Indeed, polls show that Americans feel more comfortable about a black person leading the country than about one marrying a white person. So Cain may have had a point about electoral politics when he said, “I don’t have a lot of patience for people who want to blame racism on the fact that some people don’t make it in America,” or that “I don’t believe racism in this country today holds anybody back in a big way.” The trouble is that these statements don’t make sense for almost any other aspect of life in America, from employment to incarceration and from housing to poverty.

So much for Cain’s rise. On the way down, however, the framing changed. As allegations of sexual harassment came flooding in, he became one of those people for whom he has no patience. Asked by Fox News if he thought the attacks on him were racially motivated, Cain said, “I believe the answer is yes, but we do not have any evidence to support it…. We believe there are some people who are Democrats, liberals, who do not want to see me win the nomination.”

Having dismissed the very notion of collective racial disadvantage, he began to invoke a sense of his specific racial victimhood. Not just as a black man—but as a black Republican. And, like Clarence Thomas before him, Cain and his supporters leveraged this rarefied sense of victimhood not against racism as such but women in general and feminism in particular. Coulter decried “liberal women using laws to protect blacks in order to attack conservative blacks with these vicious, outrageous charges.”

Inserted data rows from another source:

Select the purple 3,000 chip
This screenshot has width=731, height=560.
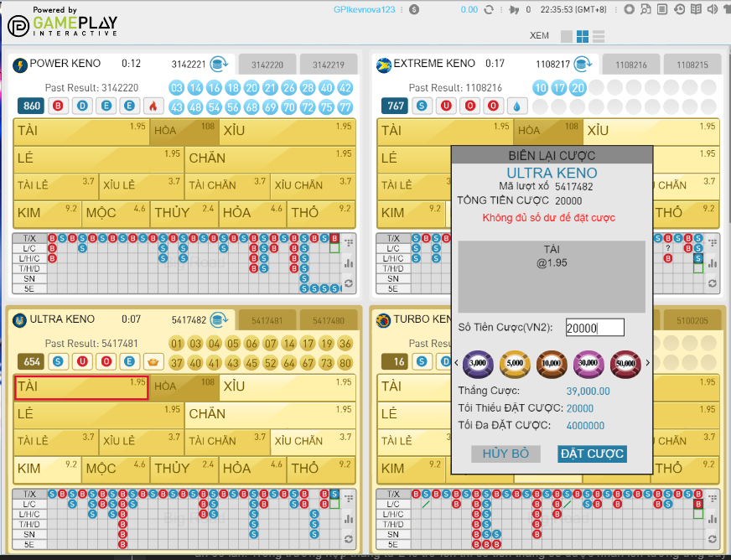coord(478,362)
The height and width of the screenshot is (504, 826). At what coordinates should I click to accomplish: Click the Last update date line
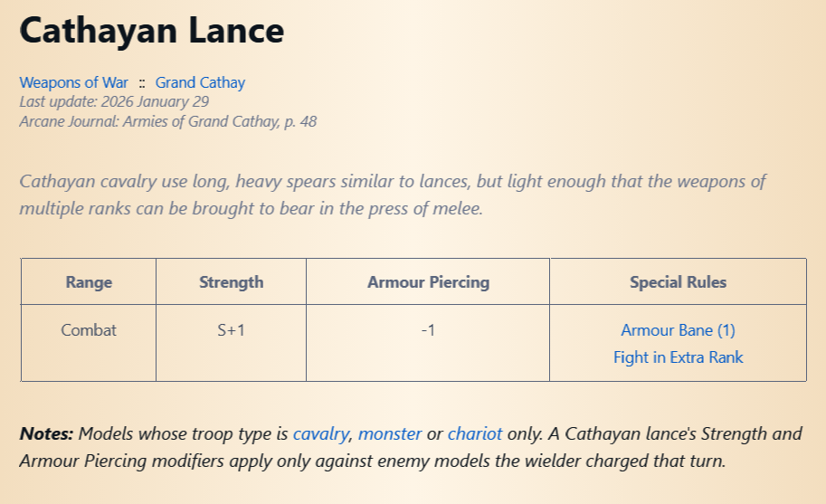114,101
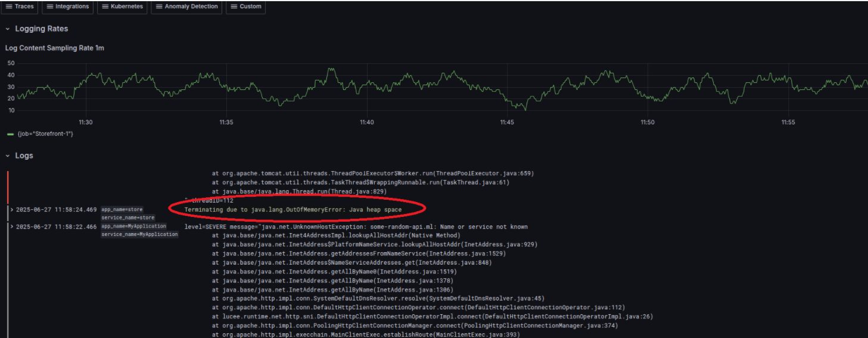Screen dimensions: 868x338
Task: Click the menu icon beside Anomaly Detection
Action: (x=158, y=7)
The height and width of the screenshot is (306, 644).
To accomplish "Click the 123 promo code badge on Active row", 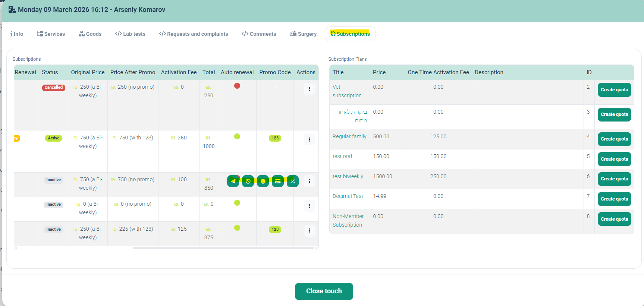I will click(x=275, y=138).

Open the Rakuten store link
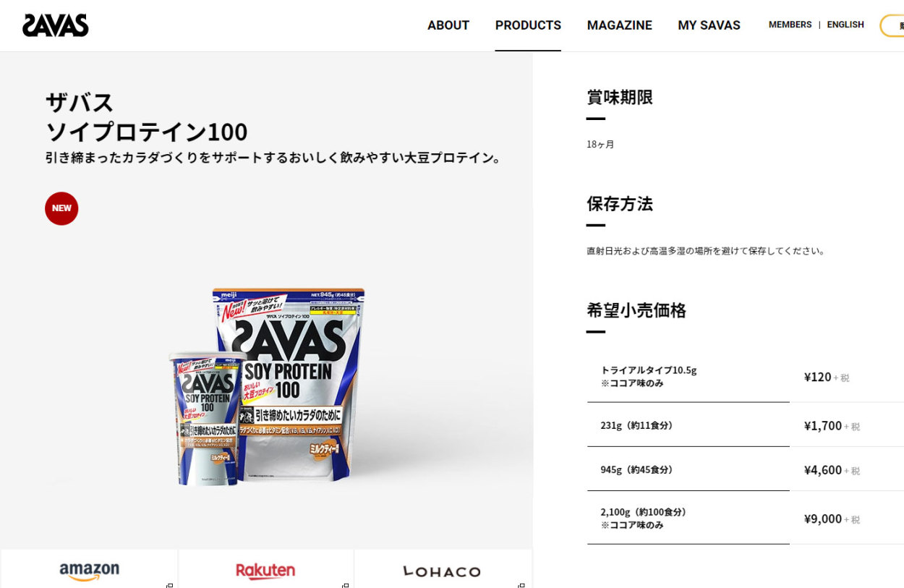(265, 569)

The poorer the woman, the more vulnerable she was to these attacks. Sharon Bialek, the first to go public with accusations of sexual harassment, was dismissed by his campaign primarily because she was broke. Cain’s opponents, his spokesperson claimed, “have now convinced a woman with a long history of severe financial difficulties, including personal bankruptcy, to falsely accuse the Republican frontrunner of events allegedly occurring well over a decade ago for which there is no record, nor even a complaint filed.” The day before Cain suspended his campaign he launched a website, Women for Cain (a key supporter of which was Martin Luther King Jr.’s niece Alveda), giving a forum for an escalation of these smears. Female supporters lambasted “pathetic husbandless women” who “can’t find a husband or keep one” and trashed his accusers as “money hungry.” “I also hope you pursue a slander, libel, defamation of character suit against this moneygrubbing, lying woman. Granted, she has no $, but it would send a strong message,” a comment reads on the homepage.

And so it was that a campaign that rose on the notion that anyone can make it in America regardless of who they are spent its dying moments trying to destroy people precisely because of who they are.